Looks like Sony and Nikon are putting pressure on Canon. Sony announced that they were #2 in full frame ILC sales in the US for two months of last year, and Nikon announced that they were #1 in FF ILC sales in the US for one month of last year. So I guess Canon felt pressured to tack an addendum on to their annual "big game" press release stating that they were #1 in full frame ILC sales in the US for the _entire_ year, as well as #1 in US APS-C sales, and of course, #1 in global ILC sales for the year, as usual. 
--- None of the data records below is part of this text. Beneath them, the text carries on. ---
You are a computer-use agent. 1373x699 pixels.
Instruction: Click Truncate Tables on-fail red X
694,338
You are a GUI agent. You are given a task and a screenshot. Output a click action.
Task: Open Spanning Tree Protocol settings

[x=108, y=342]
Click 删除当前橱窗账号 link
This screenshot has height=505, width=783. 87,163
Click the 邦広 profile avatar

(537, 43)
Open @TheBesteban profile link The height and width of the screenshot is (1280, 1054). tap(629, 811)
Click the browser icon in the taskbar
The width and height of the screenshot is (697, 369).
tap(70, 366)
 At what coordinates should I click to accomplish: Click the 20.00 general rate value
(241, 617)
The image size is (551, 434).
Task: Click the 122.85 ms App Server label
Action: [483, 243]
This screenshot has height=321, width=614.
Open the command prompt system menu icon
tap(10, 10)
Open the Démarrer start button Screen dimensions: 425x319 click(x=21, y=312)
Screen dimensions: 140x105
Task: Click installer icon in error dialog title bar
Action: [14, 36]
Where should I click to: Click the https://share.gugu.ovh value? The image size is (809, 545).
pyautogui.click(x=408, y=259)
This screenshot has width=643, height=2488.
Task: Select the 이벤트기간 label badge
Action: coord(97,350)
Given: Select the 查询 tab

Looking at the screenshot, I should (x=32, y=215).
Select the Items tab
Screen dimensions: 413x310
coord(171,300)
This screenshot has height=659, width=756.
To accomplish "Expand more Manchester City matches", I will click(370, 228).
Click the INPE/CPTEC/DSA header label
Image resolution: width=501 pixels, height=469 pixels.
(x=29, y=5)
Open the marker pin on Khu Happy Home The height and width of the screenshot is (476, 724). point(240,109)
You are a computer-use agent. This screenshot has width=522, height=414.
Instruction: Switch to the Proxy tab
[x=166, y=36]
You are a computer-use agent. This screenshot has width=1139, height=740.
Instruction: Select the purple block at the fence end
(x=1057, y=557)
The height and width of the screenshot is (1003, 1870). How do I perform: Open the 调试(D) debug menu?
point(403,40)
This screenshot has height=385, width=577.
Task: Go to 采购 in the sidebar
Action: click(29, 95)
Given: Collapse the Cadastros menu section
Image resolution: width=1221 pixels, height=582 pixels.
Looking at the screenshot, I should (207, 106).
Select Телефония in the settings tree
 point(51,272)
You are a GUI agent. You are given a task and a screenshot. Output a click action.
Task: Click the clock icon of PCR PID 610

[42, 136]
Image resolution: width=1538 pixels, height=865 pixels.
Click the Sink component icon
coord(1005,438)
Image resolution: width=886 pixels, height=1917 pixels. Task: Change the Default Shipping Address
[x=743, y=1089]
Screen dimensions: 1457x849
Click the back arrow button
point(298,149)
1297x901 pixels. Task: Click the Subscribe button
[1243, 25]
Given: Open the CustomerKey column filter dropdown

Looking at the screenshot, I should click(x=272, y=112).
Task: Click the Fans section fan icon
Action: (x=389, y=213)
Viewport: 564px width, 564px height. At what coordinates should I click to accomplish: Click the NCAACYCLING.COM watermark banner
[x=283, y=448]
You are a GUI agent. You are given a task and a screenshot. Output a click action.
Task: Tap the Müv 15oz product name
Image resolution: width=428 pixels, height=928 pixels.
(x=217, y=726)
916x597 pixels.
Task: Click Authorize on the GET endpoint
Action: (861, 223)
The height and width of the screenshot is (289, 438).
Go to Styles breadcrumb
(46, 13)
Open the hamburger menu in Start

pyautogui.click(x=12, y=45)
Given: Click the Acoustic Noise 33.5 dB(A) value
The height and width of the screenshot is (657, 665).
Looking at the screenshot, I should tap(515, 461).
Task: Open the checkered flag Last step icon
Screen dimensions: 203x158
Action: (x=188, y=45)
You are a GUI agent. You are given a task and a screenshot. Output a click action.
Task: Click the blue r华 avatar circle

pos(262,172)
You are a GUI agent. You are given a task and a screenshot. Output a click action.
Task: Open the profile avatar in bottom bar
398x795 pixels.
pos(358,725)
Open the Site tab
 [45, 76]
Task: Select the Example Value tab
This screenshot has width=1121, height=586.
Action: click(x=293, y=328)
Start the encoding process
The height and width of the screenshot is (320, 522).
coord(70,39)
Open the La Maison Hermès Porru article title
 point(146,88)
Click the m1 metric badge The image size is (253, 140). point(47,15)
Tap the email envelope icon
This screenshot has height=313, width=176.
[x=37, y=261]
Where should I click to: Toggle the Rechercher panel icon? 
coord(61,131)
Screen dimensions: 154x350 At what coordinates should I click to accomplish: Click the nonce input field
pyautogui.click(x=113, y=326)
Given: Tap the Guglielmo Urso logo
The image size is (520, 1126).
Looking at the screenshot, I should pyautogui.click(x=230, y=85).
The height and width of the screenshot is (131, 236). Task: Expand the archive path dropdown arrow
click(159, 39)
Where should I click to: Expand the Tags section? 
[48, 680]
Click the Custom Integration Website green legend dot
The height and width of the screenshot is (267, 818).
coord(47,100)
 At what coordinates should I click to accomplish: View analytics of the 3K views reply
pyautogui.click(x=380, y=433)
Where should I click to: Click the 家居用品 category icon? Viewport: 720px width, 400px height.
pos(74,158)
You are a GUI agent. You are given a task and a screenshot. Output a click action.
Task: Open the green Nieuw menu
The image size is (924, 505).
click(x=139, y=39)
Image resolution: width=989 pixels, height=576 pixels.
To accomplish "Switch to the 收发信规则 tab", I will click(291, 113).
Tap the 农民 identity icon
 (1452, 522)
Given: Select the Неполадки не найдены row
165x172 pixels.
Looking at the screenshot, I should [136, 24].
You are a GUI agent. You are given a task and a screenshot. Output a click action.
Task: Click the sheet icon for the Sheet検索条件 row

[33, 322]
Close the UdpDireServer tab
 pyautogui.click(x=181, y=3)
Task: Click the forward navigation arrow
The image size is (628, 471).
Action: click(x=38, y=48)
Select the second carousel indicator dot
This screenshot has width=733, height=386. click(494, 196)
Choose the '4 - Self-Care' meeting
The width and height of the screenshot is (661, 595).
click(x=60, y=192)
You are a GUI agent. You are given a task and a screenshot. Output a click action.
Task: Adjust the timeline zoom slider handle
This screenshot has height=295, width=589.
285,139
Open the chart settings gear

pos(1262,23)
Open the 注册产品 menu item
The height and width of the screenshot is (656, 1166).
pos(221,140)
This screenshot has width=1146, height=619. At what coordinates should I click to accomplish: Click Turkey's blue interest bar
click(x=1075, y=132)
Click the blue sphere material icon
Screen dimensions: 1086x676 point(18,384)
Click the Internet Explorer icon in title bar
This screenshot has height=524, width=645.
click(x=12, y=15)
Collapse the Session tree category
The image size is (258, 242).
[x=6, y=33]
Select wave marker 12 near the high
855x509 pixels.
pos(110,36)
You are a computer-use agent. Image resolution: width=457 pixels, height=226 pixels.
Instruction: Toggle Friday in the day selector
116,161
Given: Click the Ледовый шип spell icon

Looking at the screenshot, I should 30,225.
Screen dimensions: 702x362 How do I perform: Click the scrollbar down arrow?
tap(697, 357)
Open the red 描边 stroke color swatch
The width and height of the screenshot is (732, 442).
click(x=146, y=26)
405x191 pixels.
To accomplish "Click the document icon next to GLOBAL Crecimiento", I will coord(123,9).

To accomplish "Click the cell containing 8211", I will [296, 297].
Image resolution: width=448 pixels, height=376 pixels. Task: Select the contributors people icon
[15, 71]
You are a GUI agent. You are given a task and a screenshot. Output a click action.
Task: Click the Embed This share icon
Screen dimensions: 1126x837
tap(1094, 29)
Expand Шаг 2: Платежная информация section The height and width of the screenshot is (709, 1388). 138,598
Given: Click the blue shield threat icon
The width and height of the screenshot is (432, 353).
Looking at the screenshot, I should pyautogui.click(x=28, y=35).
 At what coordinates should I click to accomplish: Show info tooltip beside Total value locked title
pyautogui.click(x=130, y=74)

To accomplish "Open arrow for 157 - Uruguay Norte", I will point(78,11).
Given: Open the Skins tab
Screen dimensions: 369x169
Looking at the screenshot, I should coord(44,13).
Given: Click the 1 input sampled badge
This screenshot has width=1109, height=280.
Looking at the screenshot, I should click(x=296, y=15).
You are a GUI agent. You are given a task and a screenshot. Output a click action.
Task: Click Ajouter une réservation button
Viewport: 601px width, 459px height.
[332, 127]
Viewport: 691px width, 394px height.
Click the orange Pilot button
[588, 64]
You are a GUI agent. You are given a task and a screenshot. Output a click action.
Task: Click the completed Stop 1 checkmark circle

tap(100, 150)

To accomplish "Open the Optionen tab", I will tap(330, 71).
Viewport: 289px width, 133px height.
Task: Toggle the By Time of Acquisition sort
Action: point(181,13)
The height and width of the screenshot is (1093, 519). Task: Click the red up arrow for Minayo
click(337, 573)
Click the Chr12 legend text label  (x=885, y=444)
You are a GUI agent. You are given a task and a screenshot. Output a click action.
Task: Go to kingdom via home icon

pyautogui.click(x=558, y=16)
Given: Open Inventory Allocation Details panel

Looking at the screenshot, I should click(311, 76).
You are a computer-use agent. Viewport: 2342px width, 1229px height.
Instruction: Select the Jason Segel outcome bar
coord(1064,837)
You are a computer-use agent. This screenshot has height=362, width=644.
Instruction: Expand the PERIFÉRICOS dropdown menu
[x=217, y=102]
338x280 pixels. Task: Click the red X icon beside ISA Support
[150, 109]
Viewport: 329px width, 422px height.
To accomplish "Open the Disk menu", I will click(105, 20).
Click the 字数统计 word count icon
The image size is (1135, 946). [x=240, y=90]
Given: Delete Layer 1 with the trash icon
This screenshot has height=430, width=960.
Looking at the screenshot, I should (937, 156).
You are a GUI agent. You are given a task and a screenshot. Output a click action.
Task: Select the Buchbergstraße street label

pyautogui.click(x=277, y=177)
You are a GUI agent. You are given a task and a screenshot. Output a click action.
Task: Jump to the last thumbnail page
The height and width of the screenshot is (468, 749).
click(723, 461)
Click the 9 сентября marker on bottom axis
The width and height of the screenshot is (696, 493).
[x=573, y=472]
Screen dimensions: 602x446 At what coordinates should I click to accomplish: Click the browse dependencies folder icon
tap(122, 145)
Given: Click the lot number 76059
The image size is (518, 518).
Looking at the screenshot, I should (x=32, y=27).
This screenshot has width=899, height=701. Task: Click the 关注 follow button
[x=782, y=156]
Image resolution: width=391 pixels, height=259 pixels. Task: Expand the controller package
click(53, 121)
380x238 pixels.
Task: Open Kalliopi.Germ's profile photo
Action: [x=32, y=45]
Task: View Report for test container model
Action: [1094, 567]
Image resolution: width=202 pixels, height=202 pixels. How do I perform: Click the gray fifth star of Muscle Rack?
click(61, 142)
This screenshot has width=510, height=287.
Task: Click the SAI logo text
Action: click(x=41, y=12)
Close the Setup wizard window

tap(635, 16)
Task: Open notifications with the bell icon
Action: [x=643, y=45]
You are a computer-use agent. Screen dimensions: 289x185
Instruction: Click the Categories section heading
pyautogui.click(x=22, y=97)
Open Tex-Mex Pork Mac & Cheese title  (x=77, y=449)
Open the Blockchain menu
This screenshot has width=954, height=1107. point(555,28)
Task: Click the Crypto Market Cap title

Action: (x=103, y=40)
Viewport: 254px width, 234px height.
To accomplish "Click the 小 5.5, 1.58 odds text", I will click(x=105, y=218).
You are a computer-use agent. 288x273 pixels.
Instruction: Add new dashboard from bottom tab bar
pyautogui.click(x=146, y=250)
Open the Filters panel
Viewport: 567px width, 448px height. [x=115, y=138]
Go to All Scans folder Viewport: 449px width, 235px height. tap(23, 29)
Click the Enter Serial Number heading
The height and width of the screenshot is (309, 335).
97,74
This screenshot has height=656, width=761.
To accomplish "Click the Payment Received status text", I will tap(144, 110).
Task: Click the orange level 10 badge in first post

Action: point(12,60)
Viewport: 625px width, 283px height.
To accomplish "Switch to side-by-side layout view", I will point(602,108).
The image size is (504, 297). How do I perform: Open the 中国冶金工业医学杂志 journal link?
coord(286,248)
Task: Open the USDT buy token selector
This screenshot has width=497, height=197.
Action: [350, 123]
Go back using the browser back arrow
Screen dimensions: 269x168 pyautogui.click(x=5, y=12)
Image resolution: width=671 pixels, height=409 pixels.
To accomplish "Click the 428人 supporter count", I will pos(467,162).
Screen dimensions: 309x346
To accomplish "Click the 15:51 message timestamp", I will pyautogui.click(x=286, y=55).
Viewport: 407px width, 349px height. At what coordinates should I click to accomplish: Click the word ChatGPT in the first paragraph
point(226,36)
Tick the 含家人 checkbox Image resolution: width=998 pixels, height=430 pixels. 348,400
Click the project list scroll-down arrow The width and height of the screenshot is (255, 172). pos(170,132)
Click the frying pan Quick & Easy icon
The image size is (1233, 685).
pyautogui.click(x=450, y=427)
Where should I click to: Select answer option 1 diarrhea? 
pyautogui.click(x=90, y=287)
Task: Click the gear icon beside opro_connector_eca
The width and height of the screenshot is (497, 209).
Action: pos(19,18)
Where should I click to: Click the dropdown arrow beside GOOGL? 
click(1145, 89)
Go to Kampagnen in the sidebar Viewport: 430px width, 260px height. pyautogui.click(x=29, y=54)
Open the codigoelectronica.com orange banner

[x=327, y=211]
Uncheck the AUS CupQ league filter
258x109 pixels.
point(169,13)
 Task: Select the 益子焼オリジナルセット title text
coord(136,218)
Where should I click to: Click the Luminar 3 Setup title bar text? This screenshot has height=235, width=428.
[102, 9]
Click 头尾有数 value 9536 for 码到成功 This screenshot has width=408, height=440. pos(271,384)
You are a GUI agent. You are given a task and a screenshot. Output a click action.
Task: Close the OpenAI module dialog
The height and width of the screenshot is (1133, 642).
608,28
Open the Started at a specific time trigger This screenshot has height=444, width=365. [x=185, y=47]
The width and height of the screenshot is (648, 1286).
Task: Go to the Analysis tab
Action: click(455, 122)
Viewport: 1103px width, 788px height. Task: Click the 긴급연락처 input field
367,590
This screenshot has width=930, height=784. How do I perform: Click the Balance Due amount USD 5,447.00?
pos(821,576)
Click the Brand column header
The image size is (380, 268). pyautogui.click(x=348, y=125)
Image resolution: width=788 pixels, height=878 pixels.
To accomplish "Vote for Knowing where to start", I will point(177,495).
But this year, no doubt Canon is *******. *******, I tell you. *******.


----------



## jprusa (Feb 7, 2018)

*Re: Canon Continues Leadership of DSLR Camera Market With A Dominating Performance at the Big Game i*



neuroanatomist said:


> Looks like Sony and Nikon are putting pressure on Canon. Sony announced that they were #2 in full frame ILC sales in the US for two months of last year, and Nikon announced that they were #1 in FF ILC sales in the US for one month of last year. So I guess Canon felt pressured to tack an addendum on to their annual "big game" press release stating that they were #1 in full frame ILC sales in the US for the _entire_ year, as well as #1 in US APS-C sales, and of course, #1 in global ILC sales for the year, as usual.
> 
> But this year, no doubt Canon is *******. *******, I tell you. *******.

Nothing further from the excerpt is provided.